Time Compression and its Stakes
In this respect, artificial intelligence does appear unusual. Generative AI tools such as ChatGPT have diffused through society at a pace far faster than most earlier general-purpose technologies. ChatGPT was widely reported to have reached roughly 100 million users within two months of its public release and similar tools have shown comparably rapid uptake.
That compression matters. Much surplus has historically flowed through familiar institutions—universities, churches, museums, and other cultural bodies—that legitimate activities whose value lies in learning, spiritual rewards or meaning rather than immediate output. Yet such institutions are not fixed. Periods of rapid technological change often place them under strain–something evident today for many–exposing disagreements about purpose and authority. Under these conditions, experimentation with new forms of surplus becomes more important, not less. Most proposed new forms of value fail, and attempts to predict which will succeed have a poor historical record—from the South Sea Bubble to more recent efforts to anoint digital assets like NFTs as durable sources of wealth. Experimentation is not a guarantee of success; it is a hedge. Not all claims on surplus are benign, and waste is not harmless. But when technological change moves faster than institutional consensus, the greater danger often lies not in tolerating too many experiments, but in foreclosing them too quickly.
Artificial intelligence does not require discarding all existing theories of change. What sets modern times apart is the speed with which new capabilities become widespread, shortening the interval in which those judgments are formed. In this context, surplus that once supported meaningful, if unconventional, work may instead be captured by grifters, legally barred from legitimacy (by say, outlawing a new art form) or funneled into bubbles. The risk is not waste alone, but the erosion of the cultural and institutional buffers that make adaptation possible.

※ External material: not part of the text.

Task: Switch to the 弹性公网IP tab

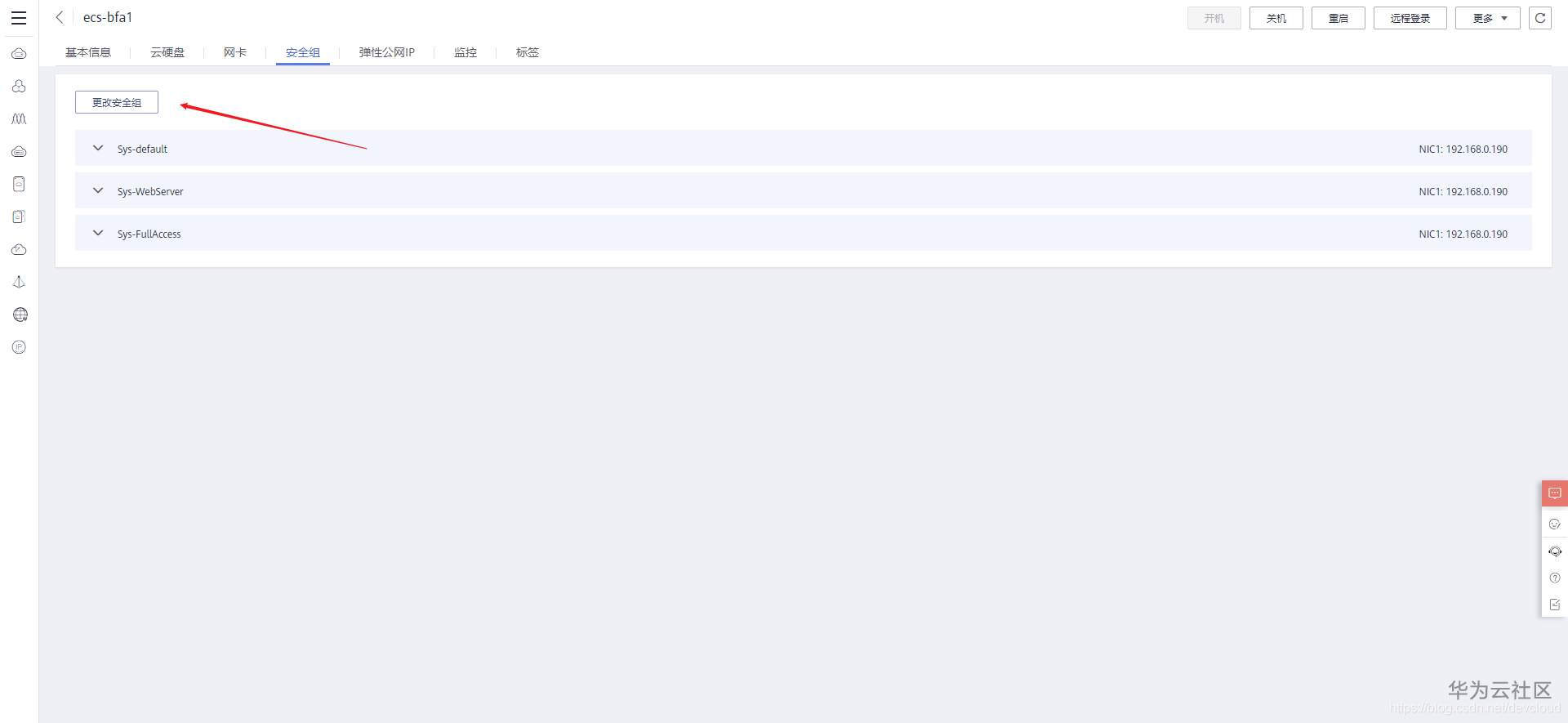Action: tap(387, 52)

The challenge for policymakers is not to pre-ordain which new forms of value deserve support but to protect the space in which judgment can evolve. They need to realize that they simply cannot make the world entirely safe, legible and predictable: whether they fear technology overall or simply seek to shape it in the “right” way, they will not be able to predict the future. That means tolerating ambiguity and accepting that many experiments will fail with negative consequences. In this context, broader social barriers that prevent innovation in any field–professional licensing, limits on free expression, overly zealous IP laws, regulatory bars on the entry to small firms–deserve a great deal of scrutiny. Even if the particular barriers in question have nothing to do with AI itself, they may retard the development of surplus sinks necessary to economic adjustment. In a period of compressed adjustment, the capacity to let surplus breathe and value be contested may well determine whether economies bend or break.
Eli Lehrer is the President of the R Street Institute.